The Value of Apprenticeship in Today’s Emerging Market
The Federal Registered Apprenticeship system got a boost this week when the Biden Administration recommitted itself to job generation through its use in planned infrastructure investments and its support of the National Apprenticeship Act of 2020 moving its way through Congress now.
These actions, along with rescinding the Industry Recognized Apprenticeship Program (IRAP), refocus federal investment in quality career on ramps that support business expansion and workforce development by equipping American workers for the new global economy. That these significant policy priorities come on the heels of an economy emerging from a global pandemic and reinforce governments role as a spark for economic development and job generation creates, potentially, a rapid on-ramp to economic recovery.
The Registered system is designed for employer customization and focused on the development of a broad well-equipped workforce that raises the standard preparation of workers through occupation-specific preparation. This model of blended learning that includes industry-focused technical education and couples it to on-the-job performance training, lends itself specifically to the modern era of employment.

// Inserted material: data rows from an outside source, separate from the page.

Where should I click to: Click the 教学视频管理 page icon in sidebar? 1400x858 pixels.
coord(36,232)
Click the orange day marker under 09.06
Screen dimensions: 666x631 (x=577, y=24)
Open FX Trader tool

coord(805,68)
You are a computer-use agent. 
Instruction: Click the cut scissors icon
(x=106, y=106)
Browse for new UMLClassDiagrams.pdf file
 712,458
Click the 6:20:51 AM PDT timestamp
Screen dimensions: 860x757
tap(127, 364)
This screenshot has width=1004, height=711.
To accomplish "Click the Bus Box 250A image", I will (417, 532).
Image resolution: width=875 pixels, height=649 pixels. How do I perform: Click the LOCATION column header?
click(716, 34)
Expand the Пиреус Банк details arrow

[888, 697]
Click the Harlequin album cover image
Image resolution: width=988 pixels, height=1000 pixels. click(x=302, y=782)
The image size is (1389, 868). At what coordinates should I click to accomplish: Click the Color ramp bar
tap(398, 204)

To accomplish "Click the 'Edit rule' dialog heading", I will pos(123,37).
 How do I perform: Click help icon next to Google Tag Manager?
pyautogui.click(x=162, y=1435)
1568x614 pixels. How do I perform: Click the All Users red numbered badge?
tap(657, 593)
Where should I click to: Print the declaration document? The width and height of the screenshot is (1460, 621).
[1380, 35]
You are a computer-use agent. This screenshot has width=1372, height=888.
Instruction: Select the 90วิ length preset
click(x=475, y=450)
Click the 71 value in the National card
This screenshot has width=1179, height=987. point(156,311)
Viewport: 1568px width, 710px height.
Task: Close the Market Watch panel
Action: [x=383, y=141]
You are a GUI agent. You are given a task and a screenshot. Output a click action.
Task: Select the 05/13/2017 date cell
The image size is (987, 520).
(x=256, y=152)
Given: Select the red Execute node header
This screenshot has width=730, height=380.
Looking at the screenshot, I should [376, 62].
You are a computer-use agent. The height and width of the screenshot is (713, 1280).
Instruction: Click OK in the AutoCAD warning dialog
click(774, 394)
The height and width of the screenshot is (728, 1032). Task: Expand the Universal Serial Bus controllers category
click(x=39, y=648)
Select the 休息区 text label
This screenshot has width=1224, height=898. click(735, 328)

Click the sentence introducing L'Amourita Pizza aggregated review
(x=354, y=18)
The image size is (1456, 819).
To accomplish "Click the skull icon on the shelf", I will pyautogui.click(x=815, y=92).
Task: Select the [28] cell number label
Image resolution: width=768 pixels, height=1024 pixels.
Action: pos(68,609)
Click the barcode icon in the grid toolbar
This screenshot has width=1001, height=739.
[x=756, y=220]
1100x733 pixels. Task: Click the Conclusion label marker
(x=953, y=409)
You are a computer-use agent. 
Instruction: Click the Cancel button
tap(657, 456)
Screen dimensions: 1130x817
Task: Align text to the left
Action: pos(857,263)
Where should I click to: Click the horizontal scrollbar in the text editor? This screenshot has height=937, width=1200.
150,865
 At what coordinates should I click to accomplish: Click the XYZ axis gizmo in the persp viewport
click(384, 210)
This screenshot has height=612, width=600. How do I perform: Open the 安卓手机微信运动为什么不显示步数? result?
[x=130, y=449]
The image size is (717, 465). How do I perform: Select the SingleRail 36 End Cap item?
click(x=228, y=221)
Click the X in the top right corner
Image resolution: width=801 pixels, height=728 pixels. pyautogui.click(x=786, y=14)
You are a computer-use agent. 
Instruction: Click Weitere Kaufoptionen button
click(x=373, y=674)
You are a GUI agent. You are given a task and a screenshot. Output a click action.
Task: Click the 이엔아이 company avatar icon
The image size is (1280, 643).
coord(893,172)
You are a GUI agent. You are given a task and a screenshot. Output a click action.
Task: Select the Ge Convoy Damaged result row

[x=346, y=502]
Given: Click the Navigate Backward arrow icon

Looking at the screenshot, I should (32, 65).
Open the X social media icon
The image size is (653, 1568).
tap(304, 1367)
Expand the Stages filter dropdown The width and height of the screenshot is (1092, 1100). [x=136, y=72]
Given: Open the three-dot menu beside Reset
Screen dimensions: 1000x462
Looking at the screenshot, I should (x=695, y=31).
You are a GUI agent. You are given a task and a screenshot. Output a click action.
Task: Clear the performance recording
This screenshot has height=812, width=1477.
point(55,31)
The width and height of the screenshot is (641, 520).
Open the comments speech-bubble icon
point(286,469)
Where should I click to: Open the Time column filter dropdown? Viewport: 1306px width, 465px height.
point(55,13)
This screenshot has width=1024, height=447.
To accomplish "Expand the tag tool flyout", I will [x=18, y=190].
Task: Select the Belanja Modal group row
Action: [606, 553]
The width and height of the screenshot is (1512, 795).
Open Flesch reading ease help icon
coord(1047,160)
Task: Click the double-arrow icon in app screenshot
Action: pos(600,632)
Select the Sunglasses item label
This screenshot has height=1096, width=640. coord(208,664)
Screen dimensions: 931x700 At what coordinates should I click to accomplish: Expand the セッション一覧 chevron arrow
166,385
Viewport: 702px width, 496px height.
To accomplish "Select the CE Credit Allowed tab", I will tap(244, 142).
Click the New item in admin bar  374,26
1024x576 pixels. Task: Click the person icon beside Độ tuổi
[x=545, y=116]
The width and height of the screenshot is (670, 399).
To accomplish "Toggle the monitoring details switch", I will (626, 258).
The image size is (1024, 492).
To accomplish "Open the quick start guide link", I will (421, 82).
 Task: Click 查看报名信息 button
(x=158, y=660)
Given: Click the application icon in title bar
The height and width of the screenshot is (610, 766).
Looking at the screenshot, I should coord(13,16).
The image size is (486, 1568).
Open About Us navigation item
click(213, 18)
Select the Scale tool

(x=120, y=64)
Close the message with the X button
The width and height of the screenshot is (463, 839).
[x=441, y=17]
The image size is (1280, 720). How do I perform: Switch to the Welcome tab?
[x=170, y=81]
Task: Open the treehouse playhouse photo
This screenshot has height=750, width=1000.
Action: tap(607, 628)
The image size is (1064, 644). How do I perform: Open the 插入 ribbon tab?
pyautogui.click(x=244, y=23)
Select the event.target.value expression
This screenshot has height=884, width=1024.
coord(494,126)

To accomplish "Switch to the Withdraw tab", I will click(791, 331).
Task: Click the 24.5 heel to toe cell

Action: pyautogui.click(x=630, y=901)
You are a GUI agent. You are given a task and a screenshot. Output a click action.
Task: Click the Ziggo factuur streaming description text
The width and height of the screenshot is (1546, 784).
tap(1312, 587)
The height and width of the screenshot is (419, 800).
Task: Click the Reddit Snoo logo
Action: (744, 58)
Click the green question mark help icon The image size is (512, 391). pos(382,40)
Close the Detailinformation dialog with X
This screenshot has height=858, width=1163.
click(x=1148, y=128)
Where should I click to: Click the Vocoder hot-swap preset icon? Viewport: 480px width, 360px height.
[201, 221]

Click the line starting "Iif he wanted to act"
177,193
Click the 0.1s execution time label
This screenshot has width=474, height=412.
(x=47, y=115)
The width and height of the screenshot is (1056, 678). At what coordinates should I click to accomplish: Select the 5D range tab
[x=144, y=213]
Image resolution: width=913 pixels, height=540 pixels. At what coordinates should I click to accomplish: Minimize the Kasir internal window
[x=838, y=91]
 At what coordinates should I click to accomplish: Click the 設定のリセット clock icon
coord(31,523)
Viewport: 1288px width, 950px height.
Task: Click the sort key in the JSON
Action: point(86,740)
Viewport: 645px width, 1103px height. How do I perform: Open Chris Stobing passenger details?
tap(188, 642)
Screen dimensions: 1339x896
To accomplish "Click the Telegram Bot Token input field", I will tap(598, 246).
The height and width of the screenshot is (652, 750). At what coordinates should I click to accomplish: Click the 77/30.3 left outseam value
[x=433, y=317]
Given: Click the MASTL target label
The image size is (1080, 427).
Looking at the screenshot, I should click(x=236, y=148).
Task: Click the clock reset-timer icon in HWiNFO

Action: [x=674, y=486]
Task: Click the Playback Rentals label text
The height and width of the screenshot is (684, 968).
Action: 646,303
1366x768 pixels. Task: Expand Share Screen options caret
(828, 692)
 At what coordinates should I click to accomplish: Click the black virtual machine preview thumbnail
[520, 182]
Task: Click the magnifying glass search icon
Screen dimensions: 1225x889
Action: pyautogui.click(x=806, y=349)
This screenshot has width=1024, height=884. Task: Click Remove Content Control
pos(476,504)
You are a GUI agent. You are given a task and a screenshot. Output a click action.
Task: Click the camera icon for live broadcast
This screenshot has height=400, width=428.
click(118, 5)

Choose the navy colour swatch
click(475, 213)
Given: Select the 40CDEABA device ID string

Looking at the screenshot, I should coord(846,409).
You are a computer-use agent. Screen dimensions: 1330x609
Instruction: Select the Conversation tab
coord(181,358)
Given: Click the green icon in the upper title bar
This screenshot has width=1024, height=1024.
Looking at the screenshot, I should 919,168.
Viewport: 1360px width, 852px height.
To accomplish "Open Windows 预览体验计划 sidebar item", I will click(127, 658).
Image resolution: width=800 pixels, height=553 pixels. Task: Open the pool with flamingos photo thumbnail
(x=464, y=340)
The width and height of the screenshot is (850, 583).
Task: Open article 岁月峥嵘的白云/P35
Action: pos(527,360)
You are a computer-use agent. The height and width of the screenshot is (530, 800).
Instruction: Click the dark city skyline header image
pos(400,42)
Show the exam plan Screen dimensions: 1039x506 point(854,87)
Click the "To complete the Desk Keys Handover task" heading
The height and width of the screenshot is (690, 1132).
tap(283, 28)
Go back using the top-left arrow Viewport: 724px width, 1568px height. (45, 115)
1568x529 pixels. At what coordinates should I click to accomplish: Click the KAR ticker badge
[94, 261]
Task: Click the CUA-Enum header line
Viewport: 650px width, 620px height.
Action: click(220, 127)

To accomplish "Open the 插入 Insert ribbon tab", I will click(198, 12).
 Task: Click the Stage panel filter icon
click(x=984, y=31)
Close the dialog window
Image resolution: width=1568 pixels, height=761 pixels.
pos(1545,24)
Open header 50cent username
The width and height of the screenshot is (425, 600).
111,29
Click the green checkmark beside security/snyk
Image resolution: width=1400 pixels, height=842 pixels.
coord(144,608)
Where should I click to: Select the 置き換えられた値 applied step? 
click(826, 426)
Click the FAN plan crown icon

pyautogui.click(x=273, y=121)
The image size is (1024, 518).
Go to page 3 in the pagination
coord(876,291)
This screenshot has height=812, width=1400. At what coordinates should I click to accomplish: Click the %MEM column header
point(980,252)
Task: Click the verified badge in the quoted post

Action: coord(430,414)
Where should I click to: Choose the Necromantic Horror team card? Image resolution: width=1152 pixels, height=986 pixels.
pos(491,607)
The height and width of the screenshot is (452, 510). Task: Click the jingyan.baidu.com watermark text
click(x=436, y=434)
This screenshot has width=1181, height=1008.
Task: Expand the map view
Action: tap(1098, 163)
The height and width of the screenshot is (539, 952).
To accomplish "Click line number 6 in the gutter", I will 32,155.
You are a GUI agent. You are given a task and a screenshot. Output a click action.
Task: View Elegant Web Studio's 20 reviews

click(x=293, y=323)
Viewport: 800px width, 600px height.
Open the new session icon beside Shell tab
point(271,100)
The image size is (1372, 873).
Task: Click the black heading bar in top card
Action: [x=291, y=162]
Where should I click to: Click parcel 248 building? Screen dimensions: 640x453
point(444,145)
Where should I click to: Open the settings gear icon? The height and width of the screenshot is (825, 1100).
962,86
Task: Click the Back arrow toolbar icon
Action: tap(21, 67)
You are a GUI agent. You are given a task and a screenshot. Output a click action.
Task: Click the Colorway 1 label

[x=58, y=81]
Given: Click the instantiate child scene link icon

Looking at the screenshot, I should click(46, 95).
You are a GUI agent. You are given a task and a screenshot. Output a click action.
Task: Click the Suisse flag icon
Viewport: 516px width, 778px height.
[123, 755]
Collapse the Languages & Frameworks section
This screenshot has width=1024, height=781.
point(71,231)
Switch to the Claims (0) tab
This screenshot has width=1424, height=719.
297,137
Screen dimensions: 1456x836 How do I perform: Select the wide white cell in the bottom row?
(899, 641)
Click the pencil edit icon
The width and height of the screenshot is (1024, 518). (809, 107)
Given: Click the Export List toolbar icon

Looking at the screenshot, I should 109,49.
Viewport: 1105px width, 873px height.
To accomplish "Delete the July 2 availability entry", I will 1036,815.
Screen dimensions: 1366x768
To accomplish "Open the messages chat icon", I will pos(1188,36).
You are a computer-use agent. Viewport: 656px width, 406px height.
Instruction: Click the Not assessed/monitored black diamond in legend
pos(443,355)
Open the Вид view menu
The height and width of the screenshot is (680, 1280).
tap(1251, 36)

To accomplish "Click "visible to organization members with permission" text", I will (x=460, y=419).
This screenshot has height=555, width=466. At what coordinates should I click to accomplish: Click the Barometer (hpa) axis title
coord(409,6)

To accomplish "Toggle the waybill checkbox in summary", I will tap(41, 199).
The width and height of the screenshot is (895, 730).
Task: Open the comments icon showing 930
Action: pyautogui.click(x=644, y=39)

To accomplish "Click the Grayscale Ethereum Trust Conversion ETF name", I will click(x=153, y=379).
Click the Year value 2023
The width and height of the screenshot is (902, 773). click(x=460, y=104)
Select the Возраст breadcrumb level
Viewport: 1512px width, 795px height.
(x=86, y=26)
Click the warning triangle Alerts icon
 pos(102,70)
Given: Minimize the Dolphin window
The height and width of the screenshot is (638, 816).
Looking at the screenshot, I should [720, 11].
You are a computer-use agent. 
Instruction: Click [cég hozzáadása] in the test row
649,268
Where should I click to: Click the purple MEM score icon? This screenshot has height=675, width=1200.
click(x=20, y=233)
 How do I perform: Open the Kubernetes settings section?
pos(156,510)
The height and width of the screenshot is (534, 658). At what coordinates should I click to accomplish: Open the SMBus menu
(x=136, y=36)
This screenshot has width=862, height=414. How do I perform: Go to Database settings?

Leading employers that include Amazon, Microsoft and HP have discovered the value of apprenticeship as they expand their operations by looking beyond traditional recruitment and creating direct opportunities for people with the capacity to learn on the job while they produce work and gain valuable experience that makes them employable in their industry. This type of recruitment model means businesses like AON and Zurich have figured out that you do not have to compete for the highest cost general education talent from major universities and can find capable untapped talent that meets your entry standards and generates workers with recognized credentials specific for your industry needs. This is what leading tech operations with efficient delivery design are doing when they scour the internet creating programming tests and alternate on-ramps to employment. This emerging workforce is trained in the employer’s system and capable of delivering work at a reduced cost because the federal system allows for progressive wages tied to the level of competence as apprentices move through their training. In effect this permits employers to review worker progress, capacity to contribute and company fit--all at a reduced cost. For workers, it allows them to gain access to a family transforming career without long term college debt, capturing industry recognized certification that are portable while earning wages that increase in line with their contributions to the bottom line.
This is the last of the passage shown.